# Given exercise
Copy out the material below line for line, without changing a word.
···
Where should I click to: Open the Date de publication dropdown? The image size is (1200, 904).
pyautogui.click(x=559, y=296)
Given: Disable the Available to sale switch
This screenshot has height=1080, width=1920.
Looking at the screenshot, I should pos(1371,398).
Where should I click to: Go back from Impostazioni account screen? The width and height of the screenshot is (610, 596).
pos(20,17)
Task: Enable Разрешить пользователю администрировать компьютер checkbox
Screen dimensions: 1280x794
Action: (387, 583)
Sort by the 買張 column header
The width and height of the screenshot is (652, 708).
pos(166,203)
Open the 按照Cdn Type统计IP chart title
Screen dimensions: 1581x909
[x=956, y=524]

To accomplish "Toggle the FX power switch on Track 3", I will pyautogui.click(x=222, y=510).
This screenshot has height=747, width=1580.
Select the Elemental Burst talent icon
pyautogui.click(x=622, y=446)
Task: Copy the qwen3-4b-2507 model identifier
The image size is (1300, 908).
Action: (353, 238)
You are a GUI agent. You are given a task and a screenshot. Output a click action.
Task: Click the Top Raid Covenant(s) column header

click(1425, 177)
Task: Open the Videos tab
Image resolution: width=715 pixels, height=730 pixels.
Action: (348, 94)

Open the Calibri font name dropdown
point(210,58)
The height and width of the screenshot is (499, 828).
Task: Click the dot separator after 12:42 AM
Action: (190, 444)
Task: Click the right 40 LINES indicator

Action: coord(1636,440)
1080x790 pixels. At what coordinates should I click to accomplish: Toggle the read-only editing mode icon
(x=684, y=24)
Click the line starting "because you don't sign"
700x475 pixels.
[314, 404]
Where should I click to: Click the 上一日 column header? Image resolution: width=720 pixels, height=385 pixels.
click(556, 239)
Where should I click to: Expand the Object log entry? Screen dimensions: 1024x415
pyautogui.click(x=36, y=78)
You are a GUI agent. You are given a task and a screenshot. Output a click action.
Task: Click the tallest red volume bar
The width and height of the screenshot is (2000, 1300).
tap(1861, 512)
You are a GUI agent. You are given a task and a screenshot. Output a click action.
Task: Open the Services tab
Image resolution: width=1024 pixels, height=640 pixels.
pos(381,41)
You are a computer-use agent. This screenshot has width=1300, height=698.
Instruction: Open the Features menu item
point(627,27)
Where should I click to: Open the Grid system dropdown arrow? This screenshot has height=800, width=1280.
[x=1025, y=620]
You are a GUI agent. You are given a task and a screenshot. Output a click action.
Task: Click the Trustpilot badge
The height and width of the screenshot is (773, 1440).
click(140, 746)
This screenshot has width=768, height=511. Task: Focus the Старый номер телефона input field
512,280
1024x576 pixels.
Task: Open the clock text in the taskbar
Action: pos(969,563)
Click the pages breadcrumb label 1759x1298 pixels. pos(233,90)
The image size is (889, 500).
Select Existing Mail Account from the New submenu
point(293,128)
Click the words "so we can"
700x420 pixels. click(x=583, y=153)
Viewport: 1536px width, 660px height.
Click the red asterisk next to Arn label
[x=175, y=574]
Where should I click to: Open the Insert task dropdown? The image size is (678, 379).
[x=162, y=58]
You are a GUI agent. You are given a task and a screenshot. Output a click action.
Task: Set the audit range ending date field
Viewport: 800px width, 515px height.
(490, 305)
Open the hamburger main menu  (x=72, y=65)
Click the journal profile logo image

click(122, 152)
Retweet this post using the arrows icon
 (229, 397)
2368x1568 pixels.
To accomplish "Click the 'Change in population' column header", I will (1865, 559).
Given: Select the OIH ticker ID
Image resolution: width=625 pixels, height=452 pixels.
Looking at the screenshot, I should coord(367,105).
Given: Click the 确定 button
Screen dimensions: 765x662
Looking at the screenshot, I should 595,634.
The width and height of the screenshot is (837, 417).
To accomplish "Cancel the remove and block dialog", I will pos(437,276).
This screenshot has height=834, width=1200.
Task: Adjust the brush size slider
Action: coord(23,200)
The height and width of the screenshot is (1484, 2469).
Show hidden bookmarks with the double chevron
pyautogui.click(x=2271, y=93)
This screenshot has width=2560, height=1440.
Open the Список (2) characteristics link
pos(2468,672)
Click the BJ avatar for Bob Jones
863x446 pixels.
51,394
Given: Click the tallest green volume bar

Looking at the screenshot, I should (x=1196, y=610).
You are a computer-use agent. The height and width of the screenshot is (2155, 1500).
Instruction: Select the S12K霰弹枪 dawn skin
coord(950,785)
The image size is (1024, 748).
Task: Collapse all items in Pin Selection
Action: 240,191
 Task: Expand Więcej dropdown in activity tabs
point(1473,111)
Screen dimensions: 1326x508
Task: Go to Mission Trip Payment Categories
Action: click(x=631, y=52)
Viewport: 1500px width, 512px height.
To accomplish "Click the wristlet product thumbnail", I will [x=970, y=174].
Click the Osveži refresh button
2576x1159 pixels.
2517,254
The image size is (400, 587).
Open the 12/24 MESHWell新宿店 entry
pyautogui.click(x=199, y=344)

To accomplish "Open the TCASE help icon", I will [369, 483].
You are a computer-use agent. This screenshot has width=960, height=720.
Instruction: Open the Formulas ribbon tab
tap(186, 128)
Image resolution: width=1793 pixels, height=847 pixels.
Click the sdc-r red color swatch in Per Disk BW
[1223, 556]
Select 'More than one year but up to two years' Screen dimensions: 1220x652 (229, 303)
···
# Response for this exercise
Where should I click to: Open the Date de publication dropdown? The image size is (1200, 904).
pyautogui.click(x=559, y=296)
Given: Disable the Available to sale switch
This screenshot has height=1080, width=1920.
Looking at the screenshot, I should pos(1371,398).
Where should I click to: Go back from Impostazioni account screen? The width and height of the screenshot is (610, 596).
pos(20,17)
Task: Enable Разрешить пользователю администрировать компьютер checkbox
Screen dimensions: 1280x794
Action: (387, 583)
Sort by the 買張 column header
The width and height of the screenshot is (652, 708).
pos(166,203)
Open the 按照Cdn Type统计IP chart title
Screen dimensions: 1581x909
[x=956, y=524]

To accomplish "Toggle the FX power switch on Track 3", I will pyautogui.click(x=222, y=510).
This screenshot has height=747, width=1580.
Select the Elemental Burst talent icon
pyautogui.click(x=622, y=446)
Task: Copy the qwen3-4b-2507 model identifier
The image size is (1300, 908).
Action: (353, 238)
You are a GUI agent. You are given a task and a screenshot. Output a click action.
Task: Click the Top Raid Covenant(s) column header

click(1425, 177)
Task: Open the Videos tab
Image resolution: width=715 pixels, height=730 pixels.
Action: (348, 94)

Open the Calibri font name dropdown
point(210,58)
The height and width of the screenshot is (499, 828).
Task: Click the dot separator after 12:42 AM
Action: (190, 444)
Task: Click the right 40 LINES indicator

Action: coord(1636,440)
1080x790 pixels. At what coordinates should I click to accomplish: Toggle the read-only editing mode icon
(x=684, y=24)
Click the line starting "because you don't sign"
700x475 pixels.
[314, 404]
Where should I click to: Click the 上一日 column header? Image resolution: width=720 pixels, height=385 pixels.
click(556, 239)
Where should I click to: Expand the Object log entry? Screen dimensions: 1024x415
pyautogui.click(x=36, y=78)
You are a GUI agent. You are given a task and a screenshot. Output a click action.
Task: Click the tallest red volume bar
The width and height of the screenshot is (2000, 1300).
tap(1861, 512)
You are a GUI agent. You are given a task and a screenshot. Output a click action.
Task: Open the Services tab
Image resolution: width=1024 pixels, height=640 pixels.
pos(381,41)
You are a computer-use agent. This screenshot has width=1300, height=698.
Instruction: Open the Features menu item
point(627,27)
Where should I click to: Open the Grid system dropdown arrow? This screenshot has height=800, width=1280.
[x=1025, y=620]
You are a GUI agent. You are given a task and a screenshot. Output a click action.
Task: Click the Trustpilot badge
The height and width of the screenshot is (773, 1440).
click(140, 746)
This screenshot has width=768, height=511. Task: Focus the Старый номер телефона input field
512,280
1024x576 pixels.
Task: Open the clock text in the taskbar
Action: pos(969,563)
Click the pages breadcrumb label 1759x1298 pixels. pos(233,90)
The image size is (889, 500).
Select Existing Mail Account from the New submenu
point(293,128)
Click the words "so we can"
700x420 pixels. click(x=583, y=153)
Viewport: 1536px width, 660px height.
Click the red asterisk next to Arn label
[x=175, y=574]
Where should I click to: Open the Insert task dropdown? The image size is (678, 379).
[x=162, y=58]
You are a GUI agent. You are given a task and a screenshot. Output a click action.
Task: Set the audit range ending date field
Viewport: 800px width, 515px height.
(490, 305)
Open the hamburger main menu  (x=72, y=65)
Click the journal profile logo image

click(122, 152)
Retweet this post using the arrows icon
 (229, 397)
2368x1568 pixels.
To accomplish "Click the 'Change in population' column header", I will (1865, 559).
Given: Select the OIH ticker ID
Image resolution: width=625 pixels, height=452 pixels.
Looking at the screenshot, I should coord(367,105).
Given: Click the 确定 button
Screen dimensions: 765x662
Looking at the screenshot, I should 595,634.
The width and height of the screenshot is (837, 417).
To accomplish "Cancel the remove and block dialog", I will pos(437,276).
This screenshot has height=834, width=1200.
Task: Adjust the brush size slider
Action: coord(23,200)
The height and width of the screenshot is (1484, 2469).
Show hidden bookmarks with the double chevron
pyautogui.click(x=2271, y=93)
This screenshot has width=2560, height=1440.
Open the Список (2) characteristics link
pos(2468,672)
Click the BJ avatar for Bob Jones
863x446 pixels.
51,394
Given: Click the tallest green volume bar

Looking at the screenshot, I should (x=1196, y=610).
You are a computer-use agent. The height and width of the screenshot is (2155, 1500).
Instruction: Select the S12K霰弹枪 dawn skin
coord(950,785)
The image size is (1024, 748).
Task: Collapse all items in Pin Selection
Action: 240,191
 Task: Expand Więcej dropdown in activity tabs
point(1473,111)
Screen dimensions: 1326x508
Task: Go to Mission Trip Payment Categories
Action: click(x=631, y=52)
Viewport: 1500px width, 512px height.
To accomplish "Click the wristlet product thumbnail", I will [x=970, y=174].
Click the Osveži refresh button
2576x1159 pixels.
2517,254
The image size is (400, 587).
Open the 12/24 MESHWell新宿店 entry
pyautogui.click(x=199, y=344)

To accomplish "Open the TCASE help icon", I will [369, 483].
You are a computer-use agent. This screenshot has width=960, height=720.
Instruction: Open the Formulas ribbon tab
tap(186, 128)
Image resolution: width=1793 pixels, height=847 pixels.
Click the sdc-r red color swatch in Per Disk BW
[1223, 556]
Select 'More than one year but up to two years' Screen dimensions: 1220x652 (229, 303)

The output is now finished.